普段開発プロセスの中で行なっているテスト内容の理解を深めることができました
(テストレベルとテストタイプを組み合わせることで品質を高めることができることなど。)
特に印象に残った点についてのまとめと開発にどうフィードバックしていくかを書いていきます
テストの早期実施の重要性
ドキュメントのP18で紹介されている1.3節「テストの7原則」の3番目の原則
「3.早期テストで時間とコストを節約」に記載されている
シフトレフトは早期の問題発見によるコスト削減・品質向上の観点から重要性を再認識しました。
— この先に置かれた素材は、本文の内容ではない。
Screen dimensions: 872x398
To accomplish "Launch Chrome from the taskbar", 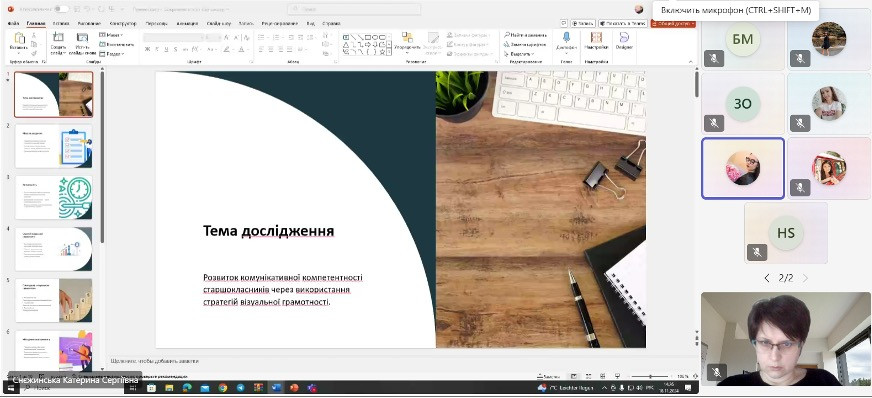I will coord(222,387).
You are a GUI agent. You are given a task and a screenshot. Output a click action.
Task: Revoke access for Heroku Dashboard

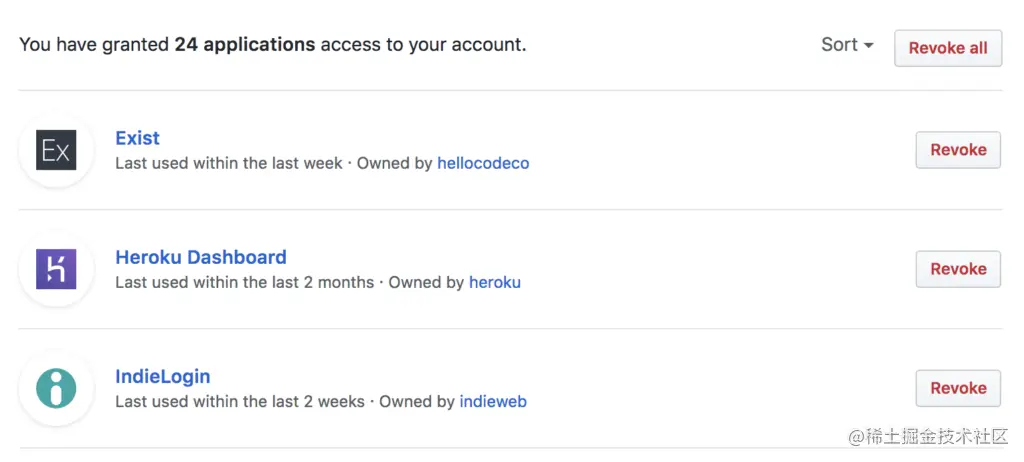(x=958, y=269)
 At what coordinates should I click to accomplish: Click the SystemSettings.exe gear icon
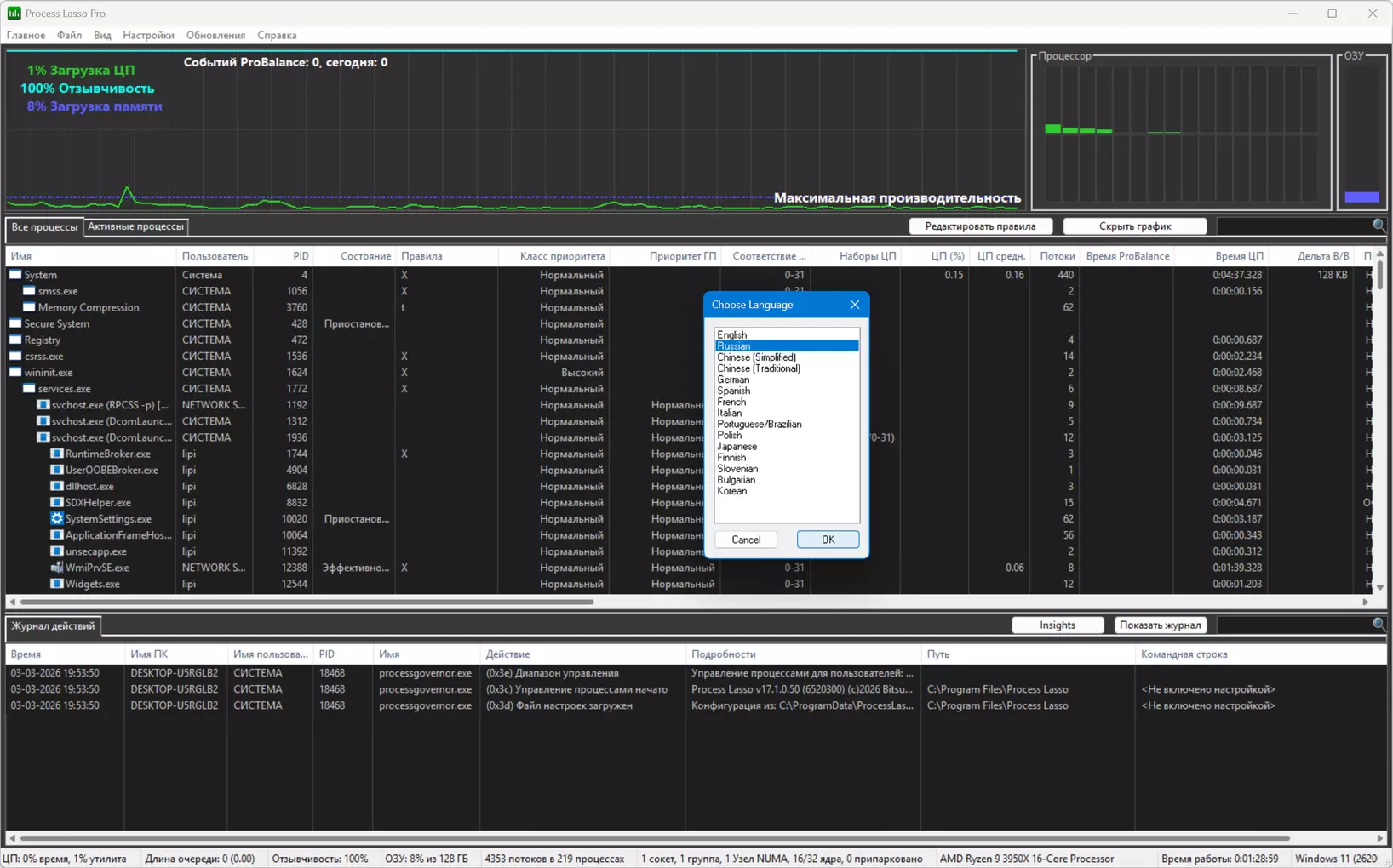point(57,519)
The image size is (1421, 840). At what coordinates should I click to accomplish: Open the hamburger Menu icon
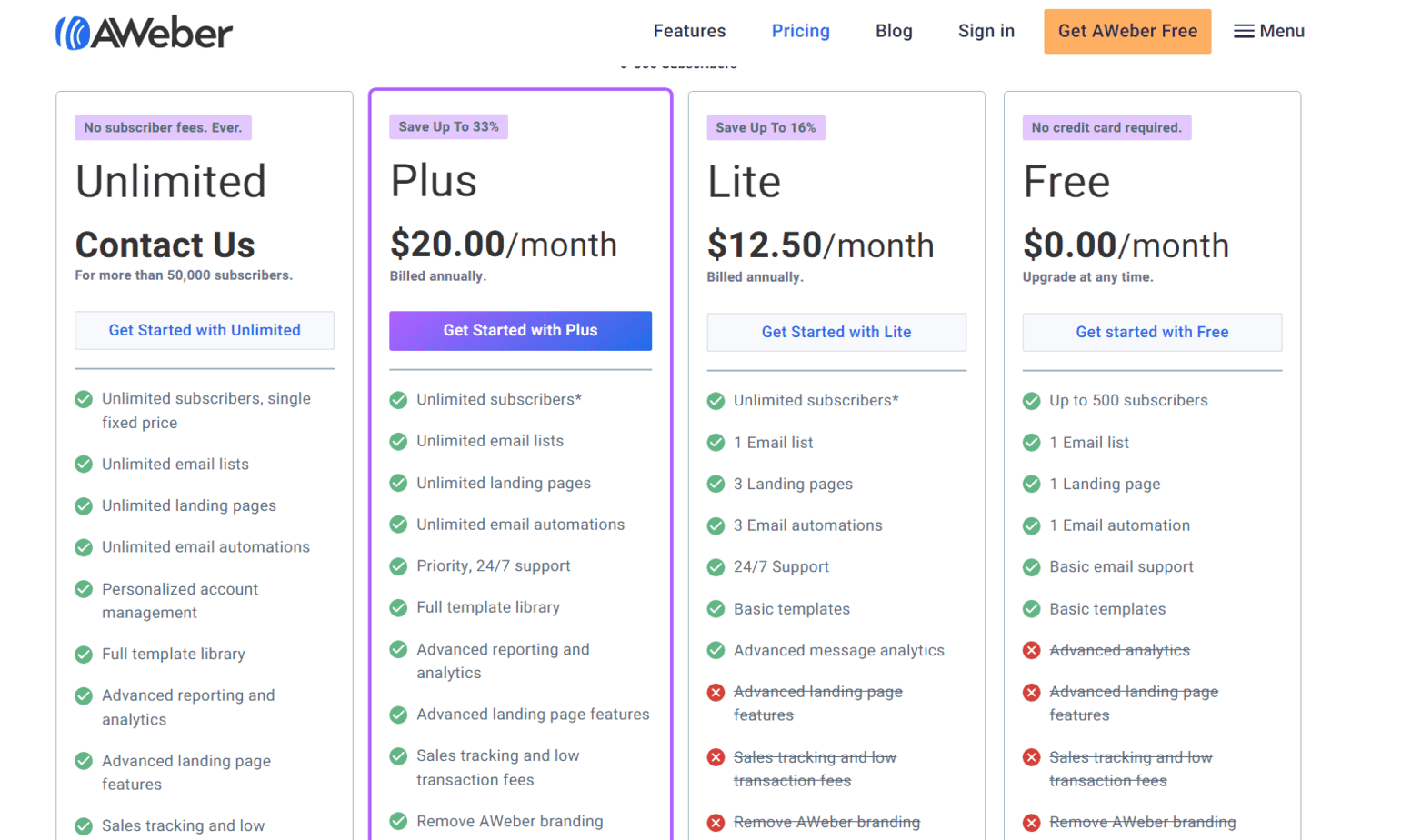1244,32

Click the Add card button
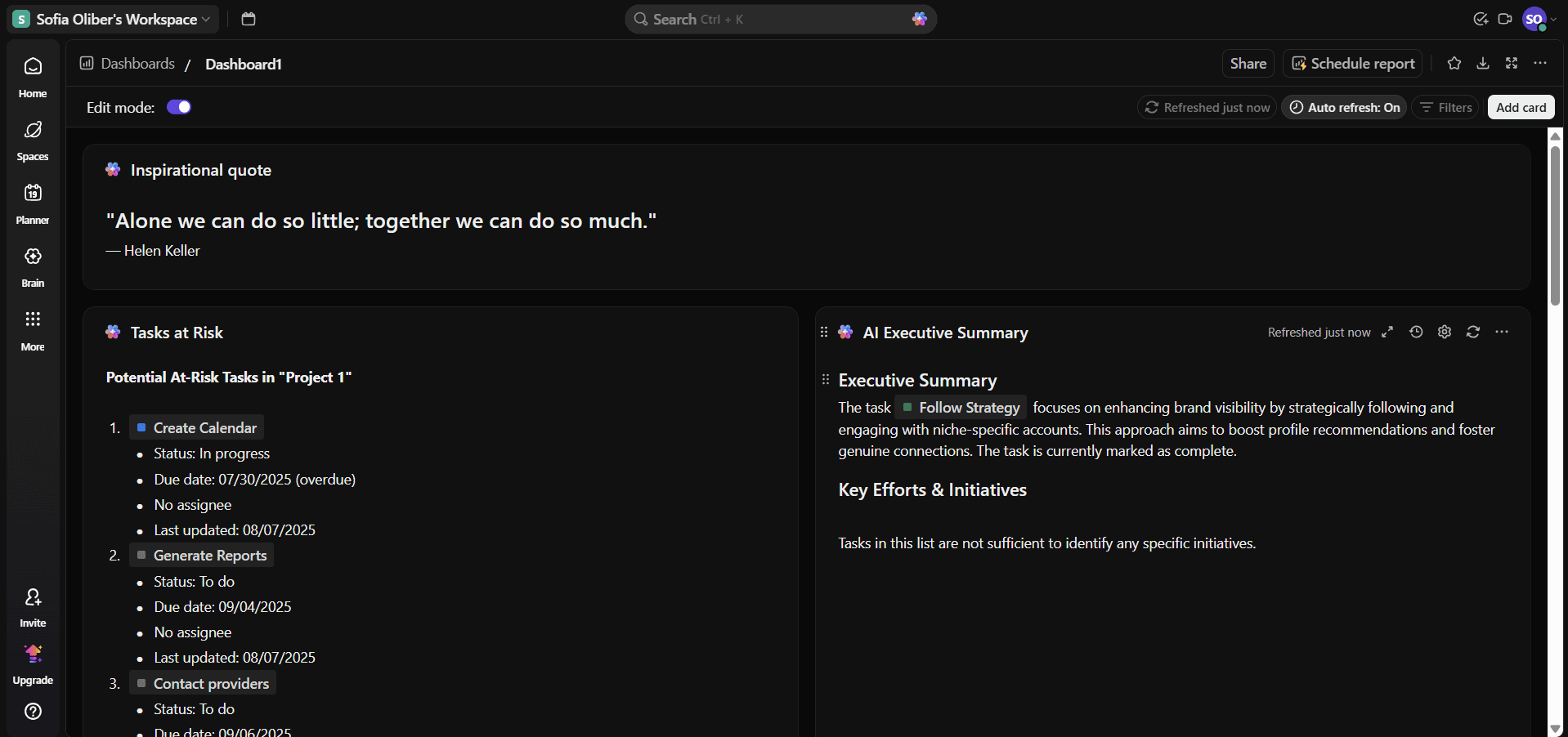click(1521, 107)
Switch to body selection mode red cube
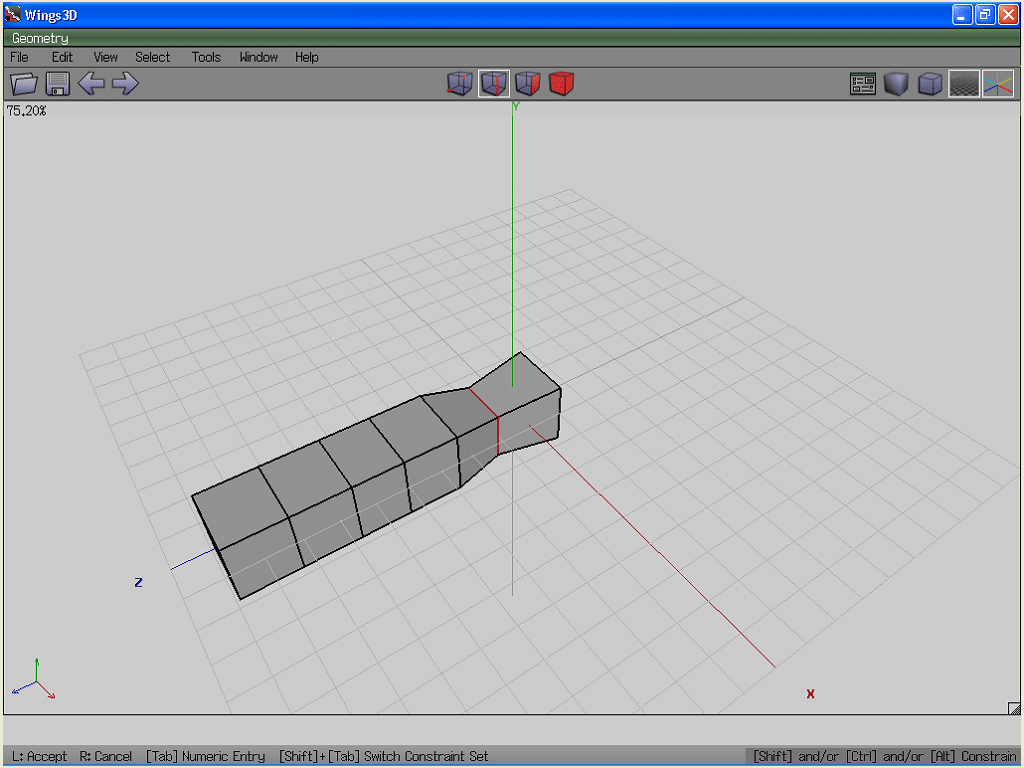The image size is (1024, 768). (562, 84)
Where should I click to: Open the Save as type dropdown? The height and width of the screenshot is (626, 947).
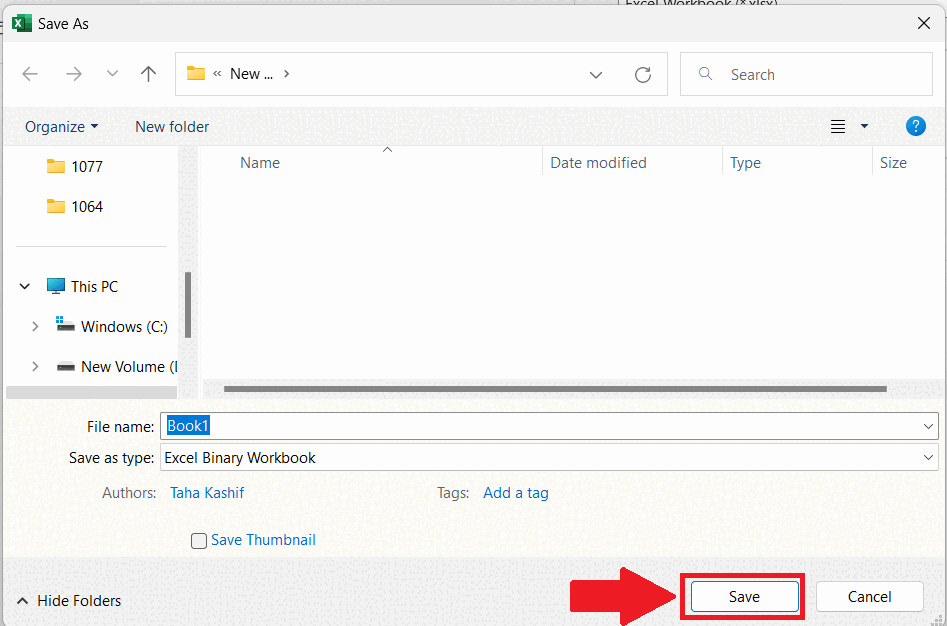(x=927, y=457)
シフトレフトはソフトウェア開発ライフサイクルの早い段階でテスト活動を開始し、
品質向上とコスト削減につながることを意味しています。
具体的には以下のような事が考えられそうかなと考えました。
- バグの早期発見によるコスト削減・開発の初期段階でテストを実施することで、後工程での大規模な修正を防げること
- 静的テストは「ソフトウェア開発ライフサイクル」の早い段階で欠陥を見つけ出すことができる。シフトレフトの主要な目的と一致
- 静的テストと動的テストを組みわせることでテストの有効性を高めることができる
- 要件定義段階からテスト設計・ユーザーストーリーの作成時にテスト観点を考慮することで、要件定義の精度を上げることができる
開発プロセスの中で早い段階でテストを行うことで安心して開発に取り組めるのは心理的にも良い事だなと思いました。
フロントエンド開発におけるユニットテスト
フロントエンド開発において、自動テストはコードの品質を保証する重要な要素です。
プロジェクトの開発プロセスでは、以下の2つのテスト手法をCIに組み込んで自動化しています
フロントエンド開発におけるユニットテストはシラバスの中で、2.2 テストレベルとテストタイプとして記載されています。
- Jestを使用したユニットテスト
- Storybookを活用したインタラクションテスト
テストの観点やコンポーネントのテスト方法について、以下のような改善策を考案しました。
テスト作成の基準明確化
テスト戦略としてカバレッジを100%は目指さずにサービスにとって重要な箇所に絞り込みテストを作成していく方針ですが、
テスト作成する際の基準を明確にすることで、効率的かつ効果的なテストを作成できることを
考えてテスト基準について考えました。
- 複雑なロジックの関数
- 影響範囲の大きさとバグが混入しやすいため
- ユーザー入力を処理するコンポーネント
- 様々な入力パターンに対して動作をするか確認する
- 重要なビジネスロジックの関数
- ビジネス影響が大きくユーザー影響が大きいため
- 状態管理に関わるロジック
- 多くのコンポーネントで使用されて影響範囲が大きいため
テストの観点
効果的なテストを行うためのテスト観点についても考えてみました。
- 機能的側面:期待通りの動作をするか
- 実装が仕様を満たしているかを確認する
- エッジケース:境界値や異常系の処理
- 通常の使用パターン以外のケースでも正しく動作することを確認
- パフォーマンス:レンダリング効率
- 重い処理を含むコンポーネントのレンダリングを確認
シフトレフトをスクラムイベントで行う
シフトレフトをスクラムイベントにどの様に取り入れるのが良いのか考えてみました。
プロダクトバックログリファインメント: テスト観点の追加
プロダクトバックログリファインメントでは、ユーザーストーリーの詳細化と優先順位付けを行う。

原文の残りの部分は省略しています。